BRM926 AJ NishiTokyo 200 km Kintaro on September 26 was the last brevet of the year for me, even though the Japanese Randonneuring season runs until October: I won’t able to attend AJ NishiTokyo’s West Izu brevet on October 17 due to business travel.
I had not prepared particularly well for BRM926. After a heat wave in early August we had lots of rain, then one of my brothers visited from Germany, then I traveled to the US again. I did not really get to do as much cycling as usual. So far I had not experienced any DNF (Did Not Finish) on any of my 200 km brevets, but I was a bit worried that this could be the first time on this very hilly course.

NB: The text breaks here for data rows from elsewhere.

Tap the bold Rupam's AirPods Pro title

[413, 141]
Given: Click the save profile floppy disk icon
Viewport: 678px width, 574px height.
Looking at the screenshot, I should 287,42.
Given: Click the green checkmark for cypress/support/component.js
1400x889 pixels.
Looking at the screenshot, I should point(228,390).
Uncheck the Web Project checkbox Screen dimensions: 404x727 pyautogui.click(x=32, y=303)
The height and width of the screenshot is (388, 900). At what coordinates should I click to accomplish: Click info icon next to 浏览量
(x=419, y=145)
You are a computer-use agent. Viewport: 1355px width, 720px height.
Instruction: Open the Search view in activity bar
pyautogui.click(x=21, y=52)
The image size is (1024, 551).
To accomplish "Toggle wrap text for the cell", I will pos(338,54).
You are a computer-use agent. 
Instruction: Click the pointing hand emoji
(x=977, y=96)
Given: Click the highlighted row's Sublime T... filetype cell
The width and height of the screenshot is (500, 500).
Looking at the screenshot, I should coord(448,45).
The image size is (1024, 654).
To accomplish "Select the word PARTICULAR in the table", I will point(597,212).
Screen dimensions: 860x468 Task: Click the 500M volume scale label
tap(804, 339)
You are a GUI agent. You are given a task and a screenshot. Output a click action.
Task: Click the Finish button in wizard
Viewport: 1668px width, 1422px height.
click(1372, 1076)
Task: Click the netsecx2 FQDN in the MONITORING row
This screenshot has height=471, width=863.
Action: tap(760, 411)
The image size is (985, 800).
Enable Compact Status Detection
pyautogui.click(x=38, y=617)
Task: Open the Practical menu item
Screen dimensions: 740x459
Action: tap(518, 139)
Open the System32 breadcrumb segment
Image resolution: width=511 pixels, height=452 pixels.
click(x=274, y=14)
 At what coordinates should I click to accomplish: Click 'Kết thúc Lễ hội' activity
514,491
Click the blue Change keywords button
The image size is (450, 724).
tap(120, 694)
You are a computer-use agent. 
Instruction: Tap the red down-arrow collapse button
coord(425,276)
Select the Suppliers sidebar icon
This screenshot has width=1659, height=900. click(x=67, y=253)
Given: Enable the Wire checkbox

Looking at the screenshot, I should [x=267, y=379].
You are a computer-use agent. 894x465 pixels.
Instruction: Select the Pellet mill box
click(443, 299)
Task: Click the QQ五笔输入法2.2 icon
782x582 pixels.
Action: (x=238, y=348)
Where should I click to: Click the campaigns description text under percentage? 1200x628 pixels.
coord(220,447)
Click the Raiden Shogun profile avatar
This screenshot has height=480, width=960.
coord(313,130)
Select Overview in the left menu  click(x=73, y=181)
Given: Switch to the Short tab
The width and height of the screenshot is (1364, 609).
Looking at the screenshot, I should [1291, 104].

I got up at 03:45. In the front car of the first train heading out to Machida I met two other participants. In front of the station I unpacked the bike in the rain and rode out to the start (5 km) with one of the other guys. On the way the rain stopped and I took off and packed away my rain gear before the ride briefing. A week before the event, the weather forecast had predicted rain, but as the week progressed it gradually improved.
The day started off cool and never got too hot, but mostly staid dry. Around higher elevations, especially after going over a pass or through a tunnel through a mountain range we encountered slight drizzle again (really, we were just riding through clouds). The strongest was crossing from the Yamanakako side of Kagosaka Toge to the Gotemba side. But the drizzle always stopped when elevation dropped and we got out of the clouds again.
The course had three convenience store check points (point de contrôle, PC) roughly 60 km apart, as well as one quiz point and one manned but untimed check point. It headed from Machida via route 35/Akiyama to Tsuru and from there up to Kawaguchiko. After circling the lake it headed past Yamanako, over to the Ashigara mountains to a barbecue site called Yuhi no Taki (evening light waterfall) and back to Machida.
After the Akiyama road with the first big climb near the Maglev track I reached PC1 at Tsuru with only about 15 minutes spare before control closing time. That set the tone for the day.
I was continually chasing the next closing time, thinking I’d probably make it but could never be too sure until I reached it. At the top of a mountain I would always find myself behind the minimum average speed of 15 km/h from the start, but on the next descent I’d gain just enough distance in a short time that I was a little bit ahead of the minimum at the next PC again. Most of the time I cycled alone, but I came across the same three or four cyclists again and again.
At Lake Kawaguchiko I couldn’t see Mt Fuji because it was too cloudy. Given the forecast, I hadn’t expected to see it.
The highest point was Kagosaka Toge, about 1100 m. From there the road dropped over 700 m, which is a pretty long descent. PC2 at the bottom was a grocery store, where I arrived just 12 minutes before control closing time. I bought bananas and climbed up Ashigara Toge (6 km).
On the other side I descended 6 km, then climbed a valley to a barbecue place which was a manned checkpoint (untimed). Staff had prepared grilled seafood and meat. They had saved some Frankfurter sausage and chicken for me, which I ate only 13 minutes before they had to clear out of the place. Then I descended to Oi-Matsuda and across a mix of rolling hills and busy urban roads back to Machida.
PC3 felt like the biggest challenge as traffic and traffic lights got denser, with the hills still unrelenting. I arrived at PC3 with 14 minutes spare. Two other cyclists arrived 3 and 5 minutes later, as I was preparing to head off again. Due to the overall 200 km time limit being 10 minutes longer than the 15 km/h equivalent time limit of all intermediate controls, I gained more breathing space at the final PC and could take it relatively easy for the remaining 26 km, which had yet more hills and traffic. It was then that I could stop worrying about time. I arrived at the goal 20 minutes before control closing time, with the other two guys following soon.
From there it was an untimed 5 km back to the reception site, the Cherubim bike shop in Machida. Three cyclists behind me also completed. Quite a few others DNF’ed (dropped out) due to various problems, including mechanical problems (a broken front derailleur, a ripped off rear derailleur after a crash, etc). We relaxed, celebrated and talked.
After the AJ NishiTokyo staff tidied up we took a group picture. I then cycled home from Cherubim to Setagaya. I got back at 23:30 with 242 km recorded on Strava and close to 2900 m of climbing, including the return ride.
The next day I felt a bit sore, but not too bad. The adrenaline of an event lets you do amazing things. My brevet speeds are always significantly higher than my personal ride times because there is always a ticking clock and/or other riders to chase. Knowing I can achieve goals in brevets that I don’t normally achieve on my own encourages me to become more ambitious and aim higher.